Perhaps Trent Lott is right to wonder, "In a month, who will remember the name Harriet Miers?" But an Associated Press article suggests that Miers' lasting legacy will only be her name, converted into a verb in the manner of Robert Bork, her predecessor in nomination termination (or "SCOTUS interruptus," as several wags have termed it). Like Bork, Miers has been eponymized primarily in the passive voice: Bork got Borked, Miers got Miered. Though Miered lacks the phonesthemic punch of Borked, it does of course have the benefit of being a pun on mired. Semantically there's a distinction too, according to the blogospheric sources quoted by the AP:

A contributor to The Reform Club, a right-leaning blog, wrote that to get "borked" was "to be unscrupulously torpedoed by an opponent," while to get "miered" was to be "unscrupulously torpedoed by an ally."

S.T. Karnick, co-editor of The Reform Club, elaborated.

"If you have a president who is willing to instigate a big controversy, the prospect of being 'borked' will be the major possibility," he said. "But if you have a president who is always trying to get consensus, then it's much more likely that nominees will get 'miered.'"

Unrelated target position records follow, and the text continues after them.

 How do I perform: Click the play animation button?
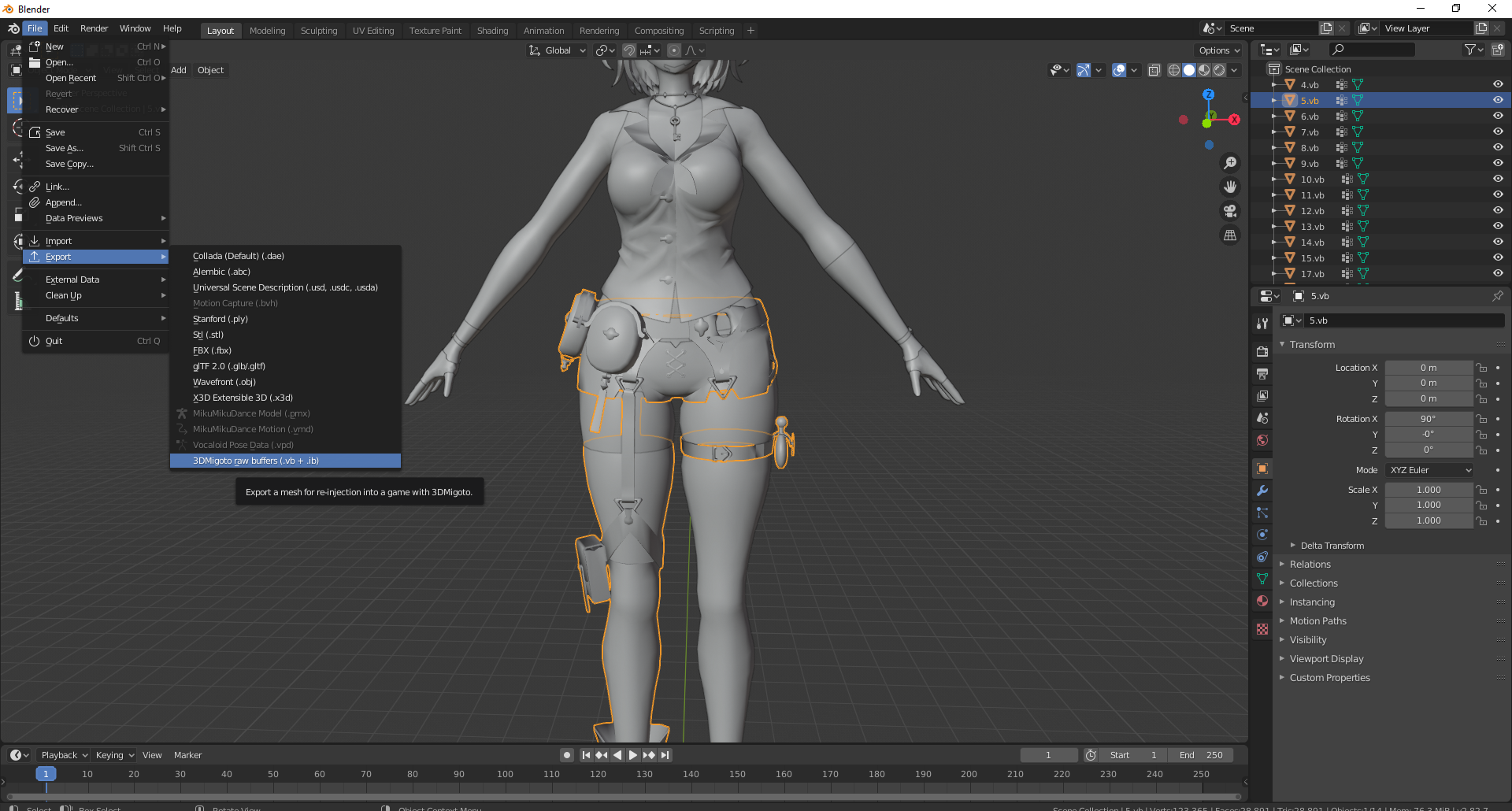coord(632,755)
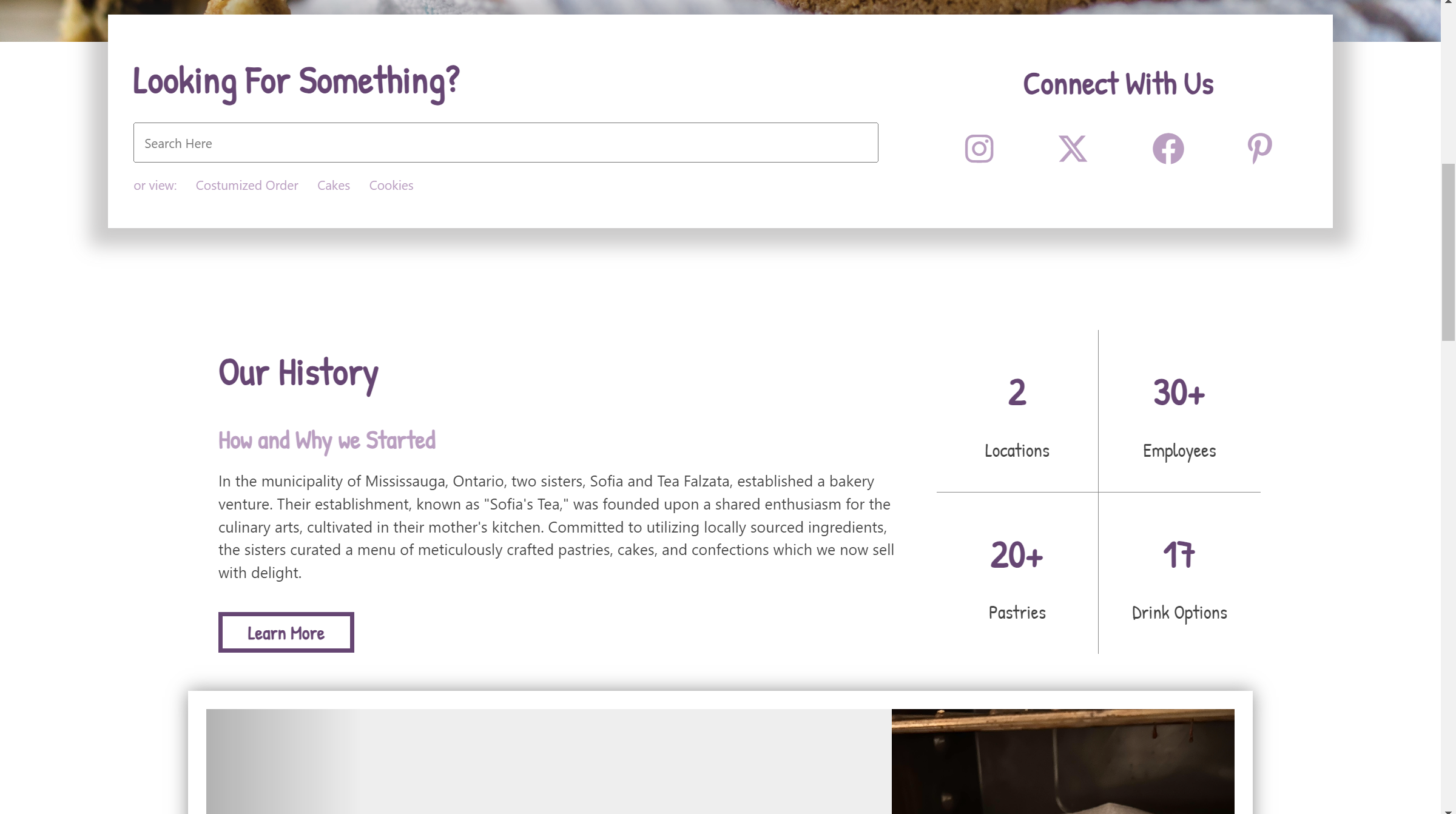1456x814 pixels.
Task: Click the 20+ Pastries statistic
Action: click(x=1017, y=579)
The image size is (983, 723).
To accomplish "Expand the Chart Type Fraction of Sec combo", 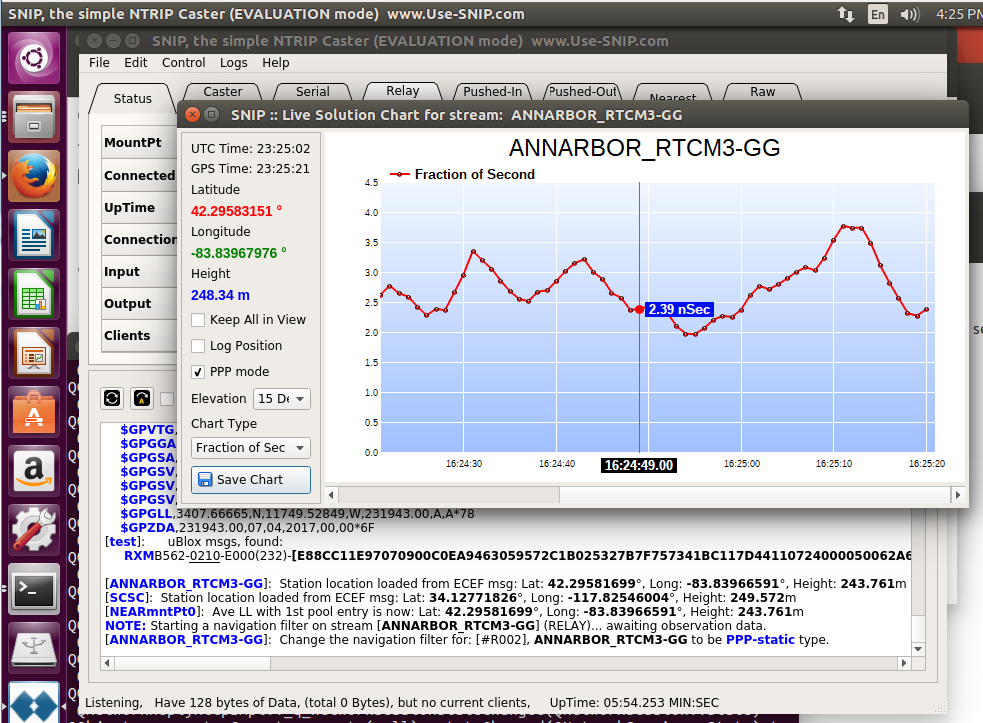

On The National Review Online, a conservative site, a contributor suggested that "to mier" means "to put your own allies in the most untenable position possible based upon exceptionally bad decision-making."

You don't have to fail in the Supreme Court nomination process to get your own verb. Justice David Souter was also eponymized, though it was well after his elevation to the Court. When the reticent John Roberts was announced as Bush's choice to fill Sandra Day O'Connor's anticipated vacancy, there was talk of him being Soutered. As CNN explained, "to 'Souter' has come to mean to pick a candidate without knowing much about him." It is presented as the opposite of getting Borked; where Bork had a voluminous record of legal opinions, Souter was an enigma at the time of his nomination by Bush Sr. and thus was difficult to attack during Senate questioning. But conservatives have also used Soutered to refer to the betrayal they felt when Souter joined with moderate to liberal opinions on the bench. "Won't get Soutered again," they vowed.

I note that one of the potential replacements for Miers, according to the New York Times, is Judge Diane Sykes of the Seventh Circuit. Is it too early to wonder if conservatives would be Syked about her nomination?